Investigation of the curse of dimensionality, leads one to consider models like additive regression that only involve one dimensional functions. In economics, a number of different separability concepts have been employed in demand and production analysis, and the additive regression model is just one example. These models are often difficult to estimate nonparametrically. The problem is that the functions of interest often cannot be directly expressed as a regression function of observable data; estimating such models requires some tricks to express the quantity of interest as a suitable function of observables. My work with Jens Perch Nielsen led to a number of papers on estimating additive and other separable models. We introduced a new method which we called marginal integration for estimating additive nonparametric regression. This procedure is much simpler than the main competitor called backfitting, which was promoted by Hastie and Tibshirani (1990). More recently, I have worked with Jens Perch Nielsen and Enno Mammen on deriving the asymptotic properties of a general class of iterative smoothing procedures which includes as a special case a variant of backfitting. It turns out that the backfitting method can be shown to be more efficient than the marginal integration method (under homoskedasticity) and to be better behaved in the boundaries, although the finite sample comparison is more complex, see the simulation study by Stefan Sperlich. I am also working with Arthur Lewbel on estimating a general class of nonparametric index models, which includes models for censored and truncated regression as well as models representing homotheticity. These structures also lead to non-standard estimation problems. 

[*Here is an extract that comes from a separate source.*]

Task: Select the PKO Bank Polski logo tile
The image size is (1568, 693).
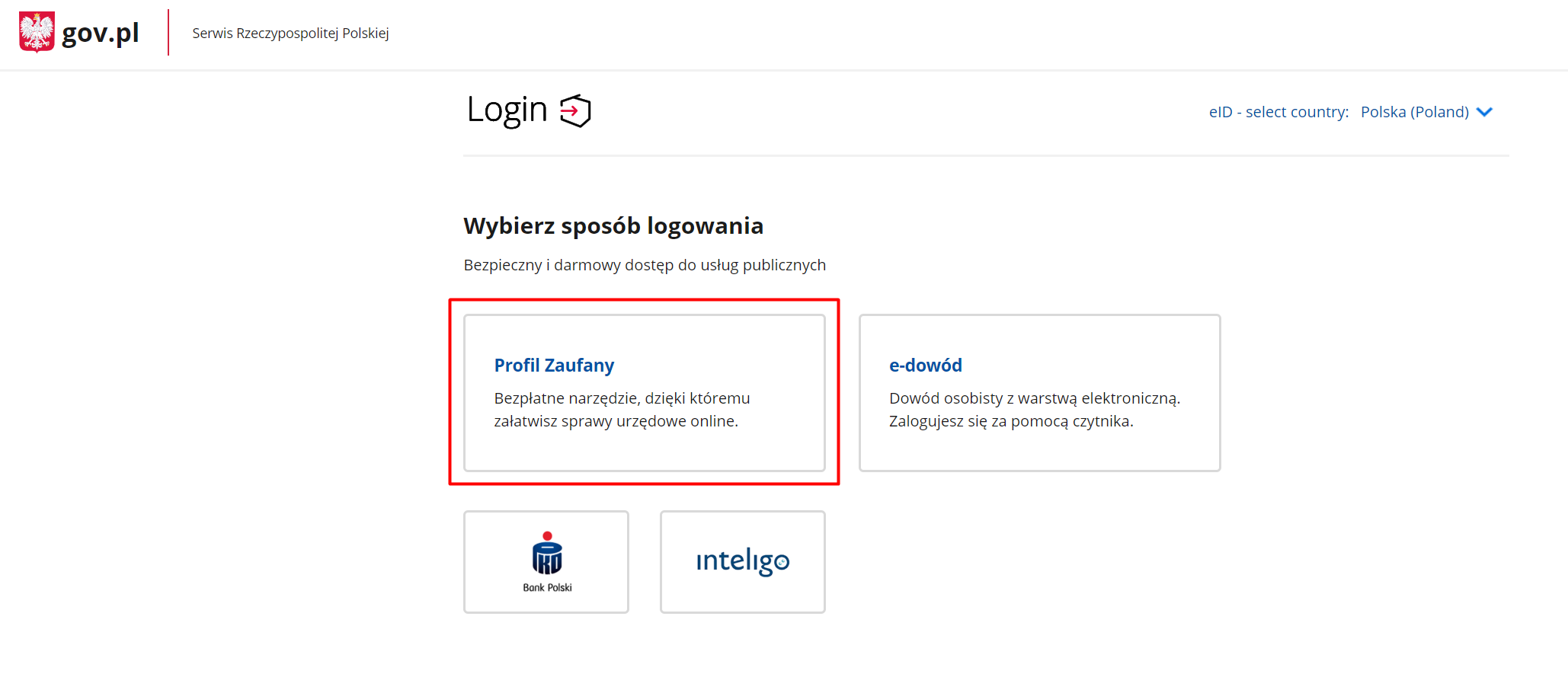Action: click(x=546, y=561)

I am also interested in financial econometrics. I am interested in discrete time volatiity models like GARCH models, their properties and estimation methods thereof, both parametric and nonparametric. This is a fairly mature area but recent work has focused on multivariate models and models that can also work in high frequency data settings where observation times are neither equally spaced nor necessarily exogenous. It is also of current interest to go beyond models that impose global stationarity, which is a questionable assumption for long financial time series. The concept of local stationarity initiated by Rainer Dahlhaus seems particularly relevant for many financial time series, and yields a straightforward weakening of many assumptions made in phase 1 of "the GARCH project". I am interested in the econometrics of continuous time, realized volatility and its uses. This field has developed rapidly in the last 10 years and much new theory is being written about the estimation of ex post volatility using high frequency data in a context of microstructure noise and occasional large price movements. Again, the multivariate environment presents substantial challenges that are slowly being faced. I have been working with Greg Connor on estimating a class of semiparametric factor models that are useful for large cross-section and low frequency (ie monthly) time series. These types of datasets are very widely analysed in finance and economics and the amount of information in both time and space is increasing, allowing the sophistication of the models we can estimate and interpret to improve. This type of data allows one to step back a bit from the hubub of the high frequency trading of todays financial markets and look at fundamental determinants of asset prices. There is still an important role to play for nonlinearity in such models.

I am currently a member of the Dept of BIS Go-Science Foresight Lead Expert Group on The Future of Computer Trading in Financial Markets.